SECURITIES AND EXCHANGE COMMISSION

WASHINGTON, DC 20549

 

 

FORM 8-K

 

 

CURRENT REPORT

Pursuant to Section 13 or 15(d)

of the Securities Exchange Act of 1934

Date of Report (Date of earliest event reported): June 5, 2013

 

 

CONCEPTUS, INC.

(Exact Name of Registrant as Specified in its Charter)

 

 

 

Delaware   000-27596   94-3170244

(State or Other Jurisdiction

of Incorporation)

 

(Commission

File Number)

 

(IRS Employer

Identification No.)

331 East Evelyn Avenue

Mountain View, CA 94041

(Address of Principal Executive Offices)

(Zip Code)

Registrant’s telephone number, including area code: (650) 962-4000

N/A

(Former Name or Former Address, if Changed Since Last Report.)

 

 

Check the appropriate box below if the Form 8-K filing is intended to simultaneously satisfy the filing obligation of the registrant under any of the following provisions:

 

¨ Written communications pursuant to Rule 425 under the Securities Act (17 CFR 230.425)

 

¨ Soliciting material pursuant to Rule 14a-12 under the Exchange Act (17 CFR 240.14a-12)

 

¨ Pre-commencement communications pursuant to Rule 14d-2(b) under the Exchange Act (17 CFR 240.14d-2(b))

 

¨ Pre-commencement communications pursuant to Rule 13e-4(c) under the Exchange Act (17 CFR 240.13e-4(c))

 

 

 


Introduction

As previously disclosed, on April 28, 2013, Conceptus, Inc., a Delaware corporation (the “Company”), entered into an Agreement and Plan of Merger (the “Merger Agreement”) with Bayer HealthCare LLC, a Delaware limited liability company (“Parent”), and Evelyn Acquisition Company, a Delaware corporation and a wholly owned subsidiary of Parent (“Purchaser”). Pursuant to the Merger Agreement and upon the terms and subject to the conditions thereof, Purchaser commenced a tender offer to acquire all of the issued and outstanding shares of common stock of the Company, par value $0.003 per share (the “Shares”), at a price per Share of $31.00 (the “Offer Price”), payable net to the holder thereof in cash, without interest, subject to any withholding taxes required by applicable law, on the terms and subject to the conditions set forth in the Offer to Purchase, dated May 7, 2013 (together with any amendments or supplements thereto, the “Offer to Purchase”) and in the related Letter of Transmittal (together with any amendments or supplements thereto, the “Letter of Transmittal” and, together with the Offer to Purchase, the “Offer”).

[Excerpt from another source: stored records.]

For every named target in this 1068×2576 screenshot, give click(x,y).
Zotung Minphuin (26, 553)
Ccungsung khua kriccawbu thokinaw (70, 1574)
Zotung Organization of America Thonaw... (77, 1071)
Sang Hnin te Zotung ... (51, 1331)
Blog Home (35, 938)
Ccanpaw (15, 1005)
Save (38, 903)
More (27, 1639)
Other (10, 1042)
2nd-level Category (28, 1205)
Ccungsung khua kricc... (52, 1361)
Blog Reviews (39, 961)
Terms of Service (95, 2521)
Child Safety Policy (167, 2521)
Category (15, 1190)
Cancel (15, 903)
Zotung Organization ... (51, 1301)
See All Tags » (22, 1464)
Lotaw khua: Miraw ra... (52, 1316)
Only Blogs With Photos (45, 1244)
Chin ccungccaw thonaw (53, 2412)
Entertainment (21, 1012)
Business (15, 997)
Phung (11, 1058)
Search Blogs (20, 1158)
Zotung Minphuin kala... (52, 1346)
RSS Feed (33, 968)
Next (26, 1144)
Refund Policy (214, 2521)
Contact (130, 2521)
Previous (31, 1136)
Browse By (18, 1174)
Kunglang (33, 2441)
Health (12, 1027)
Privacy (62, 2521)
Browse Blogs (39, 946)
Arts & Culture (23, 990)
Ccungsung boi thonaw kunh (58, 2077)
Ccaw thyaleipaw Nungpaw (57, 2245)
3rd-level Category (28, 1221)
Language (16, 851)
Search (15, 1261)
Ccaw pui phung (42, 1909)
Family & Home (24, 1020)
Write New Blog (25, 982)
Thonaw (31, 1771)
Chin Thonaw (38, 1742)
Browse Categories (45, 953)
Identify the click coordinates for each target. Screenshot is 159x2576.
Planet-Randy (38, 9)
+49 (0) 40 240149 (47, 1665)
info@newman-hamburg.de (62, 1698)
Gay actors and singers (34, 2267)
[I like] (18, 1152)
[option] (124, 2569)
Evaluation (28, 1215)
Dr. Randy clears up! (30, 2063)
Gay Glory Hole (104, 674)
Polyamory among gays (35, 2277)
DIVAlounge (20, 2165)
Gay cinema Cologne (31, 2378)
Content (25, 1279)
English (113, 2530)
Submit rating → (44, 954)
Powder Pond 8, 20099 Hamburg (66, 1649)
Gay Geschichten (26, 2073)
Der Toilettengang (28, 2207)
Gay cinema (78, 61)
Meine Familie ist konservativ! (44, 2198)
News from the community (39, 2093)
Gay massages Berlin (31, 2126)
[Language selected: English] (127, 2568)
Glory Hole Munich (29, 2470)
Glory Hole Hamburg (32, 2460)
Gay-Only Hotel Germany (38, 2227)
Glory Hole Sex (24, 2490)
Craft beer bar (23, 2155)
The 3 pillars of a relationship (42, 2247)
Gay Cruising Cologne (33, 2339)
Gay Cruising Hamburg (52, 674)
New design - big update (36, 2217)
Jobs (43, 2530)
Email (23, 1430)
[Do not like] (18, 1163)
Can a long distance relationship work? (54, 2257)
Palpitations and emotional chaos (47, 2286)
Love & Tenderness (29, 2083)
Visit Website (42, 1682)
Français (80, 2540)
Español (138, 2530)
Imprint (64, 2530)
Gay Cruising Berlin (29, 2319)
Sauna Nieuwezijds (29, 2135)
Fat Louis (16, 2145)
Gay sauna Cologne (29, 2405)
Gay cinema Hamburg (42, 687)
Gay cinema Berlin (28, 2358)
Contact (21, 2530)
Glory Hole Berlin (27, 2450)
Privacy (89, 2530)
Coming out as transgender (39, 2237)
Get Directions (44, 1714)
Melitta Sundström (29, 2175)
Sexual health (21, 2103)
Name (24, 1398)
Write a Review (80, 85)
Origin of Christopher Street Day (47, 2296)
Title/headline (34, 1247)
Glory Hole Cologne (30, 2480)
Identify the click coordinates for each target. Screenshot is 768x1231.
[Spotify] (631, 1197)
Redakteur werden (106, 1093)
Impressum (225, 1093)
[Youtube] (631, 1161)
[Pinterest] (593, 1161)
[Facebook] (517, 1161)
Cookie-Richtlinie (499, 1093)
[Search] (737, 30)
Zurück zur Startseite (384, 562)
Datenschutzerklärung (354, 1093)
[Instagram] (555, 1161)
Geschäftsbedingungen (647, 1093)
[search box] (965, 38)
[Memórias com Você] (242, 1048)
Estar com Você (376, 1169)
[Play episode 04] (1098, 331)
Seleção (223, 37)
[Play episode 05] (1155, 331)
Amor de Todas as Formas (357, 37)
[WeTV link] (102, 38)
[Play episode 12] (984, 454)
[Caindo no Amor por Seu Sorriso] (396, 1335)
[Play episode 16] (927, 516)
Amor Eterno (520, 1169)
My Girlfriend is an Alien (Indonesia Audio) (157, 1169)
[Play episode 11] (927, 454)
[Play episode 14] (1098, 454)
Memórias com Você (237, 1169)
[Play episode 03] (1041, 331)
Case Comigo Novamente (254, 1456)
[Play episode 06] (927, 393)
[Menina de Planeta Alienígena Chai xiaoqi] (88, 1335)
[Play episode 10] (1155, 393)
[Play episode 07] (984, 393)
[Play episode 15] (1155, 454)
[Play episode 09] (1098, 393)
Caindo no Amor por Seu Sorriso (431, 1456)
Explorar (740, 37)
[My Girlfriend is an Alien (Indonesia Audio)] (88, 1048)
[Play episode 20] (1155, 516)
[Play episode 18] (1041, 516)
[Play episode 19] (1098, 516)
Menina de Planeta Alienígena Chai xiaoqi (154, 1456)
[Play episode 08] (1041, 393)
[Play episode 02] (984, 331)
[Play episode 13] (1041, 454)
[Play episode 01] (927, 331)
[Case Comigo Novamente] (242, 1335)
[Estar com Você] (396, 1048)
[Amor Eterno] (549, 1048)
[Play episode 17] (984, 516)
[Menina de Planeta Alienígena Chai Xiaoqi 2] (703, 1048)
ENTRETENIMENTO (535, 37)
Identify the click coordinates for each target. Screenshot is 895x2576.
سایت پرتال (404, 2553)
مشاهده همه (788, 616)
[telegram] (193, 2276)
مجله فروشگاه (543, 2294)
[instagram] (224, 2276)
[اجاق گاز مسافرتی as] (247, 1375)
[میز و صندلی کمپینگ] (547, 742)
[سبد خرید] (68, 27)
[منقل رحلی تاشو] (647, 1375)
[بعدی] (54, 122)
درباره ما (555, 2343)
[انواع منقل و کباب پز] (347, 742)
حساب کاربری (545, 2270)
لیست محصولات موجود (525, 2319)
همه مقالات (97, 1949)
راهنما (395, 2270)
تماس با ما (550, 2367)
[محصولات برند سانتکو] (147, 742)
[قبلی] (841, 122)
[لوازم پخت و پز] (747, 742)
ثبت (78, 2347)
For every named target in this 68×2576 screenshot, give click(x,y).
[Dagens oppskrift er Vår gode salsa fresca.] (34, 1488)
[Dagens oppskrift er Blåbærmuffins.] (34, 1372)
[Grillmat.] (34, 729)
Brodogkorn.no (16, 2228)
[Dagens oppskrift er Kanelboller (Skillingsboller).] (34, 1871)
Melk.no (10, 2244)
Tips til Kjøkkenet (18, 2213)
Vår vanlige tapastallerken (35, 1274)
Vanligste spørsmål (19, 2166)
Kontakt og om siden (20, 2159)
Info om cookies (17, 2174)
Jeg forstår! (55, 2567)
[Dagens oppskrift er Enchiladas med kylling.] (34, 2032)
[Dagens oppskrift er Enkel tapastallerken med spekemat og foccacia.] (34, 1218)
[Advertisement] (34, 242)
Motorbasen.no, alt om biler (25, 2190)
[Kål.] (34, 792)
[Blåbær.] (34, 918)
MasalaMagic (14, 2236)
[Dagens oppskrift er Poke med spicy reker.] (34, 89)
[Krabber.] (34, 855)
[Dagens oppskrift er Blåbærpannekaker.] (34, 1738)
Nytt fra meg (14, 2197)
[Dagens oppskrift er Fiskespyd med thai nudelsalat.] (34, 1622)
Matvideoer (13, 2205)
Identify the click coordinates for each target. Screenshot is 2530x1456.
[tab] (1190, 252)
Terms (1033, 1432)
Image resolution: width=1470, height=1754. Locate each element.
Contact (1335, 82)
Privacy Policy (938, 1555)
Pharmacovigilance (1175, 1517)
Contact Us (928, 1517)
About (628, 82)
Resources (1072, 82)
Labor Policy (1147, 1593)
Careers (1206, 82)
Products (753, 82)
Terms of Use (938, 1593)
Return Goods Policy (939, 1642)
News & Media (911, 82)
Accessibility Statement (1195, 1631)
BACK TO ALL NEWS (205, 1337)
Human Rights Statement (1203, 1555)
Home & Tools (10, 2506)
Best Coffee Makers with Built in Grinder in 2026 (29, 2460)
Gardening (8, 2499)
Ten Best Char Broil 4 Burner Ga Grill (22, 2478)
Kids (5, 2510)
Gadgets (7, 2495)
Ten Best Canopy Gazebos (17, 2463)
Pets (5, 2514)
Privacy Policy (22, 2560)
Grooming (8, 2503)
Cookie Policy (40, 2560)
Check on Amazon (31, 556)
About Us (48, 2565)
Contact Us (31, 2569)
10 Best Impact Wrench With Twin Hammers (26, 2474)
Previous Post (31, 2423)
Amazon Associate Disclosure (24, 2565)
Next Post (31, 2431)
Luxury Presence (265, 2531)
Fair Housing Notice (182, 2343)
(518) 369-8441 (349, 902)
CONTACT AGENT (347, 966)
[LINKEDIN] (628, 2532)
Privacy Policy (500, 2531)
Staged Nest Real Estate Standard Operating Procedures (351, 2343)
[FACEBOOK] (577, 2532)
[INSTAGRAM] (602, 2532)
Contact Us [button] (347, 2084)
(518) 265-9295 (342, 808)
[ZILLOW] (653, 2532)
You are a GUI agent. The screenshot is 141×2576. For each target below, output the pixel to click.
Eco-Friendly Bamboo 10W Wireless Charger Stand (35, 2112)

Also as previously disclosed, on June 5, 2013, pursuant to the Merger Agreement, Purchaser merged with and into the Company, with the Company continuing as the surviving corporation (the “Merger”), pursuant to which the Company became a wholly-owned subsidiary of Parent.

Item 1.01. Entry into a Material Definitive Agreement.

On June 5, 2013, in connection with the consummation of the Merger and pursuant to Section 14.07 of that certain Indenture, dated as of December 23, 2011 (the “Indenture”), between the Company and Wells Fargo Bank, National Association, as trustee (the “Trustee”), pursuant to which the Company issued its 5.00% Convertible Senior Notes due 2031 in an aggregate principal amount of $50,040,000 (the “Notes”), the Company and the Trustee entered into a Supplemental Indenture No. 1, dated as of June 5, 2013 (the “Supplemental Indenture”), which amends and supplements the Indenture. The Supplemental Indenture provides that, as a result of the Merger, the Notes are now convertible only into the right to receive the amount of cash that a holder of a number of Shares equal to the Conversion Rate (as defined in the Indenture) immediately prior to the consummation of the Merger would have owned or been entitled to receive upon the Merger.

The foregoing description of the Supplemental Indenture does not purport to be complete and is subject to, and qualified in its entirety by, the full text of the Supplemental Indenture, which has been sent to each of the Holders (as defined in the Indenture), is filed as Exhibit 4.2 hereto and is incorporated herein by reference. A copy of the Indenture was filed by the Company as Exhibit 4.1 to the Company’s Current Report on Form 8-K dated December 20, 2011 and is incorporated herein by reference.


Item 2.04. Triggering Events that Accelerate or Increase a Direct Financial Obligation or an Obligation under an Off-Balance Sheet Arrangement.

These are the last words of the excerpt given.